Because I find that venue is improper in the District of Nevada, I grant the defendants' motion to transfer.... I agree with wedi that the defendants incorrectly attempt to transfer this action under 28 U.S.C. § 1406(a), which mandates dismissal or transfer only when venue is wrong or improper.... The District of Nevada may well have been a proper venue for the instant suit, but for wedi's filing of a substantially similar suit in the Western District of Washington in 2015....I construe the defendants' motion to transfer as one based primarily on the first-to-file rule, rather than on 28 U.S.C. § 1406. I do so because the defendants concede that “Nevada as a venue would be completely appropriate had [the Washington case] not been previously litigated.”. . . Because wedi brought this case almost seven years after initiating its Washington lawsuit against the defendants-and because the parties and issues are substantially similar in both cases-I find that the first-to-file rule should apply here.
Order at 1-2 & 5-6 (docket no. 43) (alteration in original, citations omitted).
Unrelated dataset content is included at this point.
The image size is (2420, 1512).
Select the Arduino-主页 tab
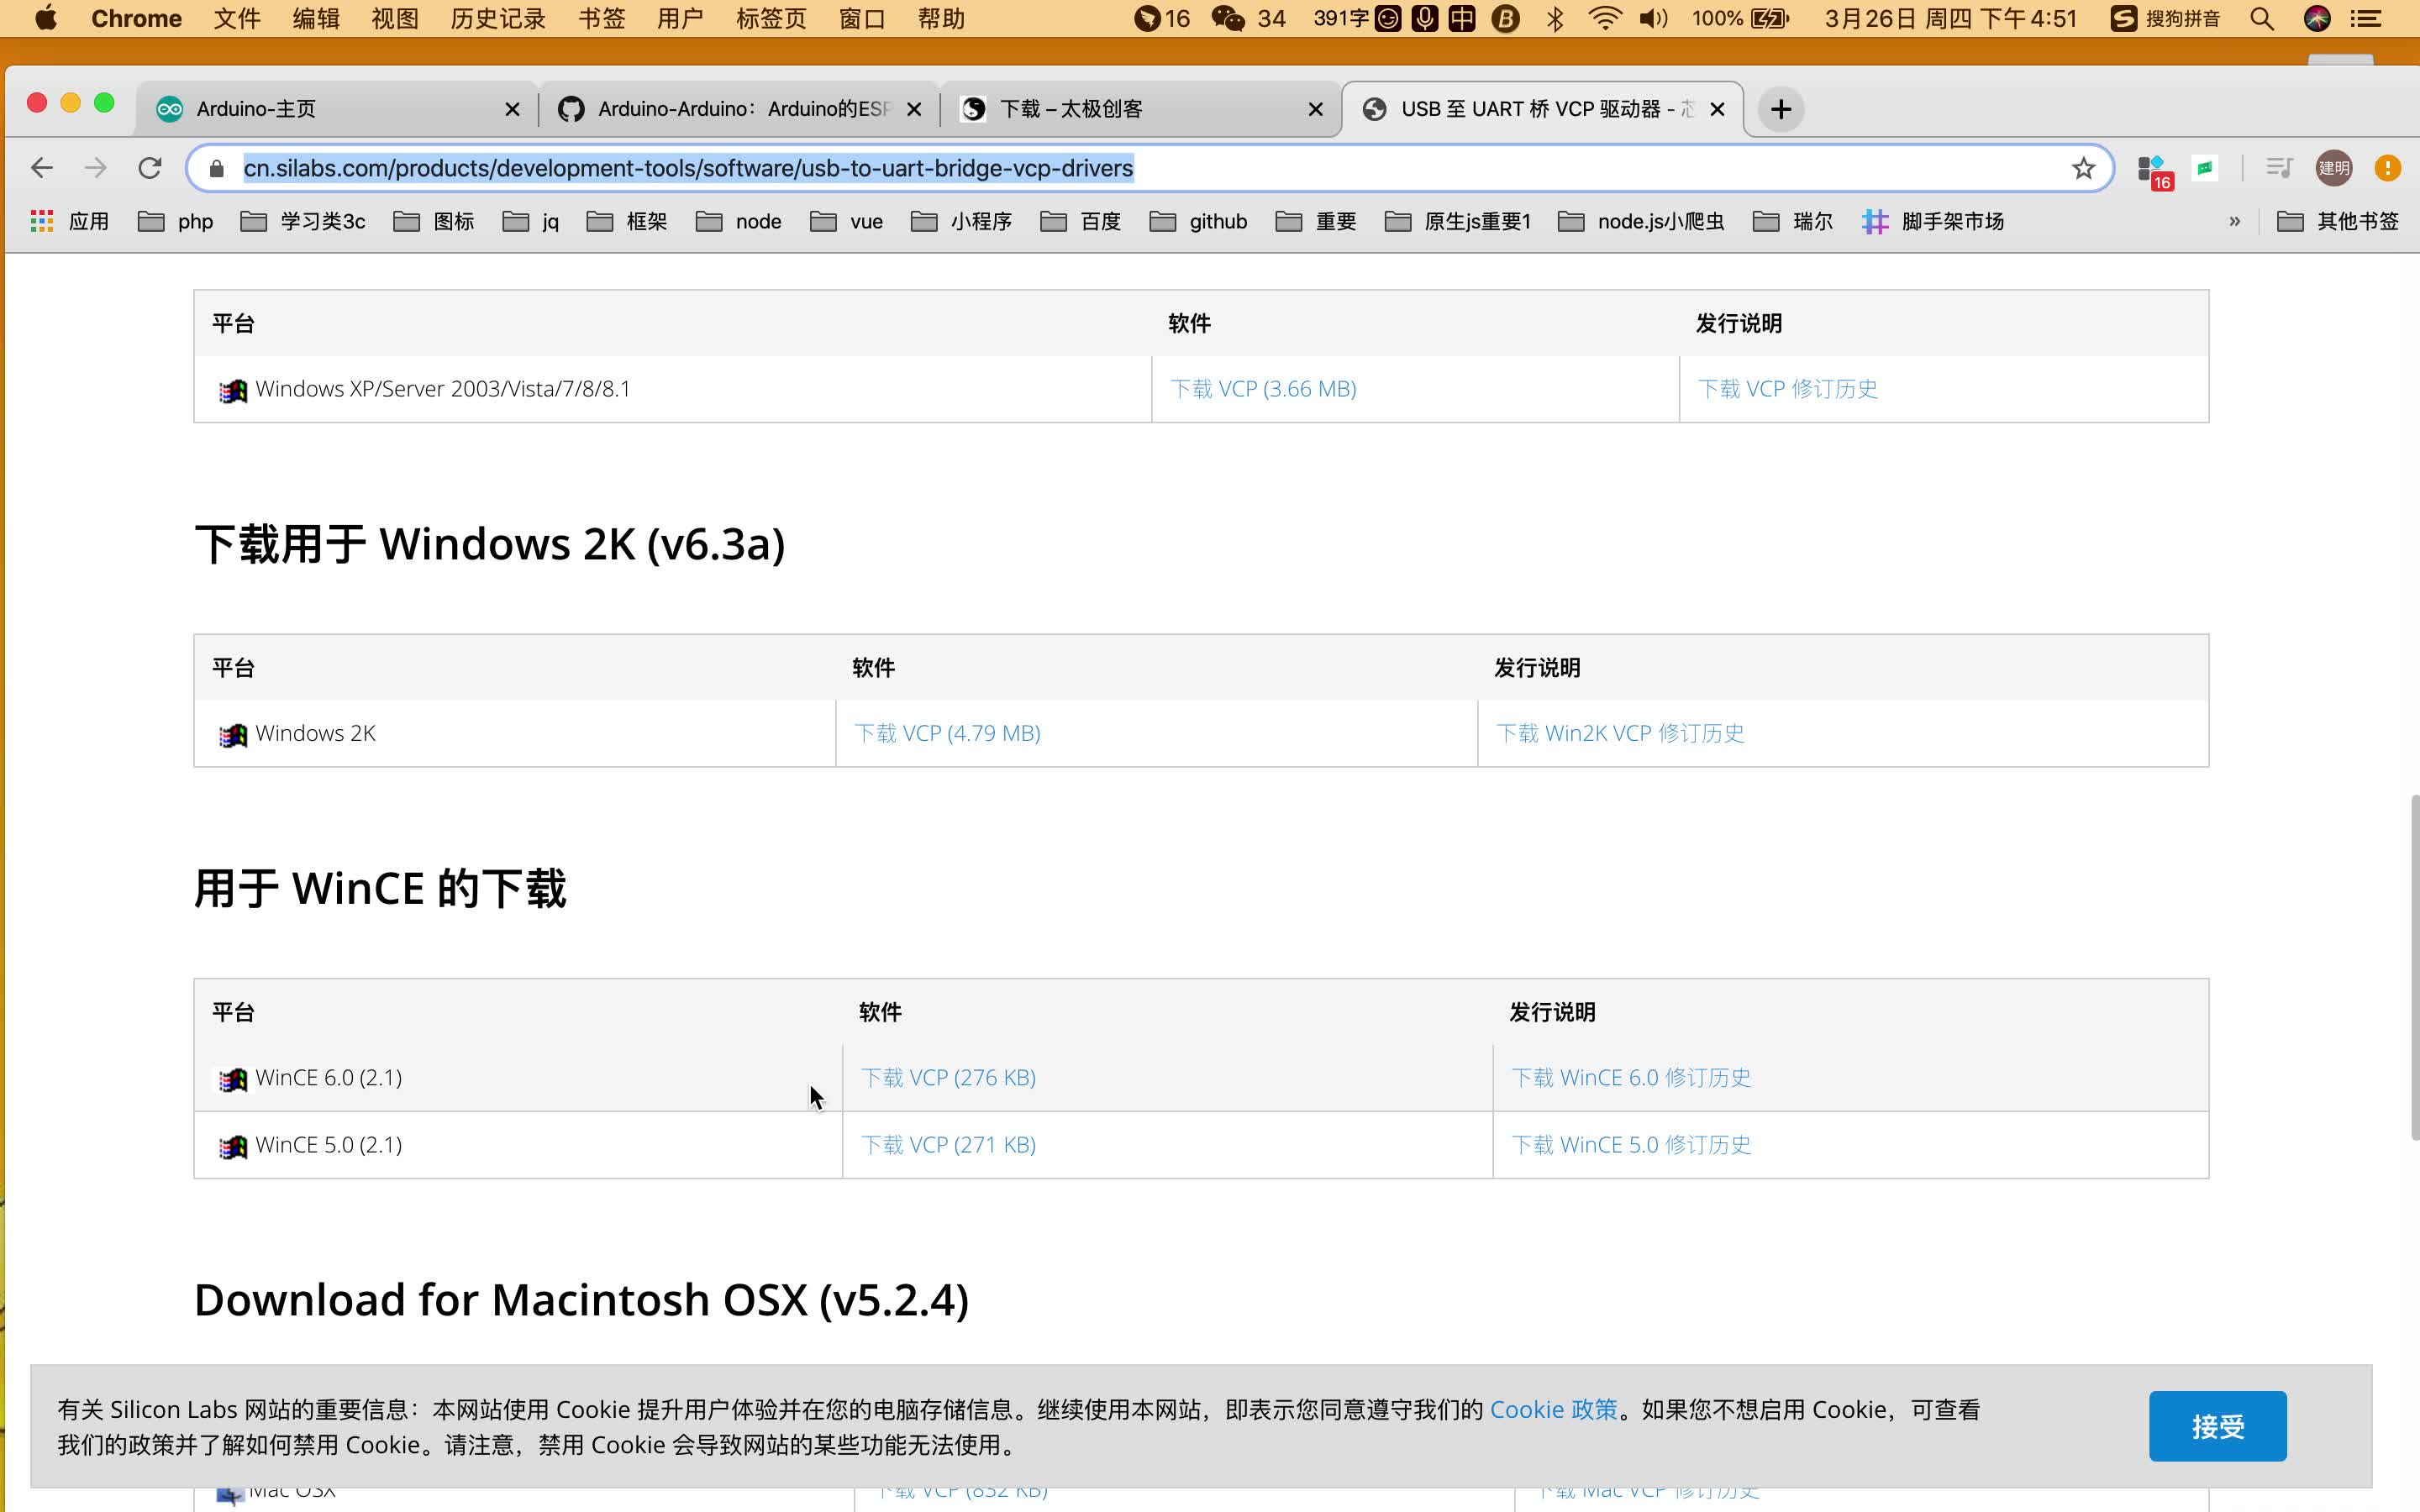point(341,108)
The first-to-file rule, on which Judge Silva based the transfer of this action, is a “doctrine of federal comity” that allows a district court to decline jurisdiction when an action involves the same parties and issues as an already-filed matter in another district. See Pacesetter Sys., Inc. v. Medtronic, Inc., 678 F.2d 93, 94-95 (9th Cir. 1982) (affirming the dismissal of a patent infringement dispute that was essentially identical to an earlier-filed matter then pending in another district). Under the first-to-file rule, a court may stay its own proceedings, to promote judicial economy, consistency, and comity, after considering three factors: chronology of the lawsuits, similarity of the parties, and similarity of the issues. See Kohn Law Grp., Inc. v. Auto Parts Mfg. Miss., Inc., 787 F.3d 1237, 1239-40 (9th Cir. 2015). wedi contends that Judge Silva erred in relying on the first-to-file rule to transfer this case, that this Court therefore lacks jurisdiction, and that the action should be transferred back to the District of Nevada.

Discussion

A. Section 1406

A case may be dismissed or transferred pursuant to 28 U.S.C. § 1406 if it was filed in the “wrong division or district.” 28 U.S.C. § 1406(a). With certain exceptions not relevant in this matter, the proper venue for a civil action is one of the following: (i) if all defendants are residents of the same state, then a judicial district in such state in which any defendant resides, (ii) a judicial district in which the claim arose or in which the property at issue is situated, or (iii) if neither (i) nor (ii) apply, then a judicial district in which any defendant is subject to personal jurisdiction. 28 U.S.C. § 1391(b). Residency for purposes of venue is different from citizenship for purposes of diversity; a business entity that has the capacity to be (and is) sued is a “resident” of any judicial district in which it is subject to personal jurisdiction. Id. at § 1391(c)(2). A foreign defendant may be sued in any judicial district. See id. at § 1391(c)(3).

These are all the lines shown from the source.